Biblia Vulgata: Si autem Christus non resurrexit, inanis est ergo praedicatio nostra, inanis est et fides vestra.
King James: And if Christ be not risen, then is our preaching vain, and your faith is also vain.
Orthodox Christianity stands and falls with a contingent historical fact, the fact of the resurrection of Christ from the dead. If he rose from the dead, he is who is said he was and can deliver on his promises. If not, then the faith of the Christian inanis est, is vain, void, empty, delusional.
Compare Buddhism. It too promises salvation of a sort. But the salvation it promises is not a promise by its founder that rests on the existence of the founder or on anything he did. For Christianity, history is essential, for Buddhism inessential. The historical Buddha is not a savior, but merely an example of a man who saved himself by realizing his inherent Buddha-nature. The idea of the Buddha is enough; his historical existence unnecessary. 'Buddha,' like 'Christ,' is a title: it means 'the Enlightened One.' Buddhism does not depend either on the existence of Siddartha, the man who is said to have become the Buddha, or on Siddartha's becoming the Buddha.
Hence the Zen saying, "If you see the Buddha, kill him." I take that to mean that one does not need the historical Buddha, and that cherishing any piety towards him may prove more hindrance than help. Buddhism, as the ultimate religion of self-help, enjoins each to become a lamp unto himself. What is essential is the enlightenment that one either achieves or fails to achieve on one's own, an enlightenment which is a natural possibility of all. If one works diligently enough, one can extricate oneself from the labyrinth of samsara. Oner can achieve the ultimate goal on one's own, by one's own power. There is no need for supernatural assistance.
Is this optimism justified? I remain open to Christianity's claims because I doubt the justification of self-help optimism. One works and works on oneself but makes little progress. That one needs help is clear. That one can supply it from within one's own resources is unclear. I know of no enlightened persons. But I know of plenty of frauds, spiritual hustlers, and mountebanks.
Both Buddhism and Christianity are life-denying religions. But while Christianity denies this life for the sake of a higher life elsewhere and elsewhen, Buddhism denies this life for the sake of extinction. The solution to the problem of suffering is to so attenuate desire and aversion that one comes to the realization that one never existed in the first place. Some solution. And yet there is much to learn from Buddhism and its practices. They are the two highest religions. The two lowest are the religions of spiritual materialism, Judaism and Islam, with Islam at the very bottom of the hierarchy of great religions.
Islam is shockingly crude, as crude as Buddhism is overrefined. The Muslim is promised all the crass material pleasures on the far side that he is forbidden here, as if salvation consists of eating and drinking and endless bouts of sexual intercourse. Hence my term 'spiritual materialism.' 'Spiritual positivism' is also worth considering. The Buddhist is no positivist but a nihilist: slavation though annihilation.

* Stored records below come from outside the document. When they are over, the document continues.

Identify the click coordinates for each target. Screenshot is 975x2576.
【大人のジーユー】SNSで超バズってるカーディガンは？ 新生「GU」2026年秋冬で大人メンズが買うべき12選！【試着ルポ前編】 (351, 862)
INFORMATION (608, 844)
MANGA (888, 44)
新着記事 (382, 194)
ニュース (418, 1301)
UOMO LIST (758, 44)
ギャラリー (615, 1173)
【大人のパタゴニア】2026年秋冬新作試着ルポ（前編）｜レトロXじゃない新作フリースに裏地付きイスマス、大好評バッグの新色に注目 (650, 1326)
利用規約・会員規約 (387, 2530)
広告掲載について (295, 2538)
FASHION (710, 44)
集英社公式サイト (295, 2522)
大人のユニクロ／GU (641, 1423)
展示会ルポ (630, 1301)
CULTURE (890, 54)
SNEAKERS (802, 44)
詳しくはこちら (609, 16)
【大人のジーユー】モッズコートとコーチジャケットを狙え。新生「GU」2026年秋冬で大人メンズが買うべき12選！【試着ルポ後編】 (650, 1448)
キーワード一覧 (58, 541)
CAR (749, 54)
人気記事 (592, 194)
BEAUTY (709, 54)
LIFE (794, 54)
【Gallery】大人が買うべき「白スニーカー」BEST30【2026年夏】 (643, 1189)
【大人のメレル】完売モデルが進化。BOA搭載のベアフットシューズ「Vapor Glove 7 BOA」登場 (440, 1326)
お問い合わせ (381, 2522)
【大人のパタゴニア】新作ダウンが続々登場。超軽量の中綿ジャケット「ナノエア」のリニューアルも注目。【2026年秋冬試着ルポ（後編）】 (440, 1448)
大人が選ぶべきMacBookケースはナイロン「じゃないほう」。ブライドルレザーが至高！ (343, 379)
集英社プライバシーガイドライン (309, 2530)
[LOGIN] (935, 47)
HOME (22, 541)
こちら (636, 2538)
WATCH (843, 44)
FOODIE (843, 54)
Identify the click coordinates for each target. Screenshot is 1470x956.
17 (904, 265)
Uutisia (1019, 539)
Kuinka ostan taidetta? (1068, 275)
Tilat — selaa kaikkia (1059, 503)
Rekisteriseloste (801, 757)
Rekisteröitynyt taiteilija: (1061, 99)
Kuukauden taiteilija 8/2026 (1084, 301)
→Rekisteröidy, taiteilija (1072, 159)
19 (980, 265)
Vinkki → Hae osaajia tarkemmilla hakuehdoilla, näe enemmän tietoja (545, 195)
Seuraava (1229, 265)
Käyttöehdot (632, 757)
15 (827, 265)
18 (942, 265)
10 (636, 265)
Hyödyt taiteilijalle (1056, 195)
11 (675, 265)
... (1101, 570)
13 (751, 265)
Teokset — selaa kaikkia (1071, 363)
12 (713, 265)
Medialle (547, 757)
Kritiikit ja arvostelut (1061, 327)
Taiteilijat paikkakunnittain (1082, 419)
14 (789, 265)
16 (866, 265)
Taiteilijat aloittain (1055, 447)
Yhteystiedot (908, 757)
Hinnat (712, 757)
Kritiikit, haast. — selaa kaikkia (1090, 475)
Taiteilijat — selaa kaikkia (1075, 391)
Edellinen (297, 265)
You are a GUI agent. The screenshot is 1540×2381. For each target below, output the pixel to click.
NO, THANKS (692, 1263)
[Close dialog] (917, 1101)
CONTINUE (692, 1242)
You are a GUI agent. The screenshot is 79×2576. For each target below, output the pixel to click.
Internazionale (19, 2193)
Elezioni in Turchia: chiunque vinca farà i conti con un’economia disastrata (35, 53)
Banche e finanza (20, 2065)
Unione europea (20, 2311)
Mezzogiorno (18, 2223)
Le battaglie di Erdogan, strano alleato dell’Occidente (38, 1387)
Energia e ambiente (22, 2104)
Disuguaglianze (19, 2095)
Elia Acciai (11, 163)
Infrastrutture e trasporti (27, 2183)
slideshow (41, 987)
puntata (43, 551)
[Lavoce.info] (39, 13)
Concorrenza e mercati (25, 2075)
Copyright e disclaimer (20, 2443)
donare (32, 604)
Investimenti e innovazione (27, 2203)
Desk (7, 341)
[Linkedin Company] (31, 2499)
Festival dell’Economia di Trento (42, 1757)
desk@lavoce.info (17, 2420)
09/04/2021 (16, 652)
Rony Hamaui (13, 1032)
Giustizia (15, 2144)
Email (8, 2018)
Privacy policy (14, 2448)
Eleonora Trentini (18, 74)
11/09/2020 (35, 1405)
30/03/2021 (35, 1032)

Admittedly, this is quick and dirty, but it is important to cut to the bone of the matter from time to time with no mincing of words. For details see my Buddhism category.
Note: By 'orthodox' I do not have in mind Eastern Orthodoxy, but a Christianity that is not mystically interpreted, a Christianity in which, for example, the resurrection is not interpreted to mean the attainment of Christ-consciousness or the realization of Christ-nature.